Many products were at first strange to the American public.  For example, Gillette razors, Kodak cameras, Waterman fountain pens, Kellogg cereals, to name but a few.  So it became necessary to create a market for their products and this is what the manufacturers and their marketing and advertising experts learned to do, and to do well.  They not only created new products, they created new living habits.  They changed the country.  The result of all of this of course, as we now know very well, is extravagant packaging, disposable products and containers, planned obsolescence and cosmetic changes that quickly created markets for replacement products.  The consumer society was created.  Now we have come to realize, with some pain, that the effects of all of this are not private and not benign.  Far from that.  The ecological effects alone are monstrous, to say nothing about the effects on the minds and morals of people.

We have to learn to control that. To do that, to some extent at least, we must control markets. That is not always easy, but it is frequently important.

Selling what no one wants takes some creative genius, but it is a genius that must be curtailed.

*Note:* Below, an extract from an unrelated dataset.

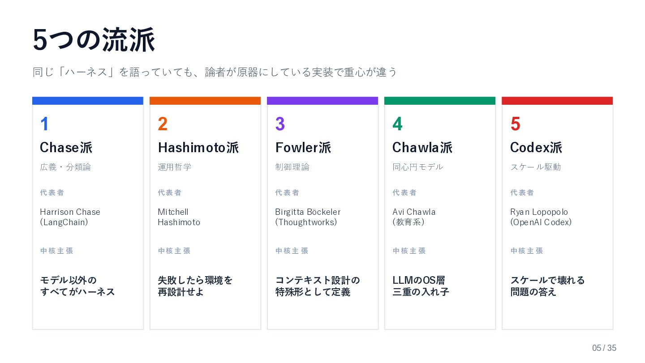The image size is (645, 363).
Task: Click the Codex派 card heading
Action: (x=536, y=148)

Moral Control of Corporations

 

Multinational corporations are becoming more, not less, influential. This is why it so unfortunate that their behaviour is often completely immoral.

A case in point is Nigeria.  Soon after the execution of Ken Saro Wiwa and 9 other opponents of the Nigerian  regime, Shell continued on in its business relations with the government of Nigeria as if nothing had happened. Multinational corporations assert no responsibility for its business partners.  Who could expect more given their tolerance of their own moral shortcomings?

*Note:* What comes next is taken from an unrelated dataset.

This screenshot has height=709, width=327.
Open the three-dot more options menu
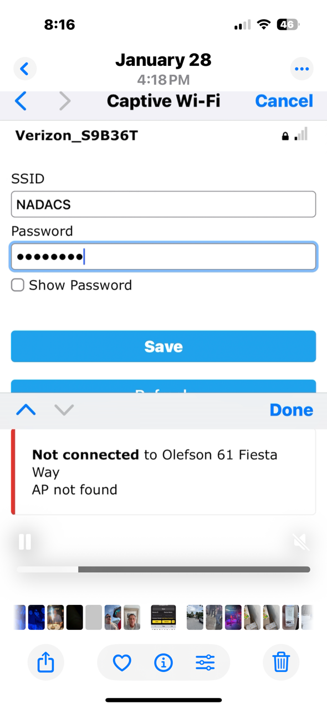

It is however becoming increasingly apparent that some  corporations like bad governments.  They serve a very useful purpose provided that they don’t become too bad.  In other words as long as they allow business to carry on business with at least some degree of order, that is good enough with the multinationals.  As long as governments permit business to operate with some assurances that they can keep their profits, they like it if such governments are oppressive of their citizens. Even if political corruption is rampant and bribes are a cost of business.  They like it if labour costs are kept low, and environmental safeguards are ignored and safe working conditions not required.  This allows for ever greater profit. It would have been nice if Shell had voiced its opposition to the approach of the Nigerian government  They might have had a small effect. Unfortunately, the world over, business people  resist the notion that morality should ever play a role in business.

Canadians of course have learned this affects them too as the case of SNC Lavalin showed. We have to vigilant against corporate corruption, even when, as they always claim, it will cost jobs. We don’t need to support corruption to maintain jobs. We need clean jobs. Only clean jobs. And we need to control corporations, whether they like it or not.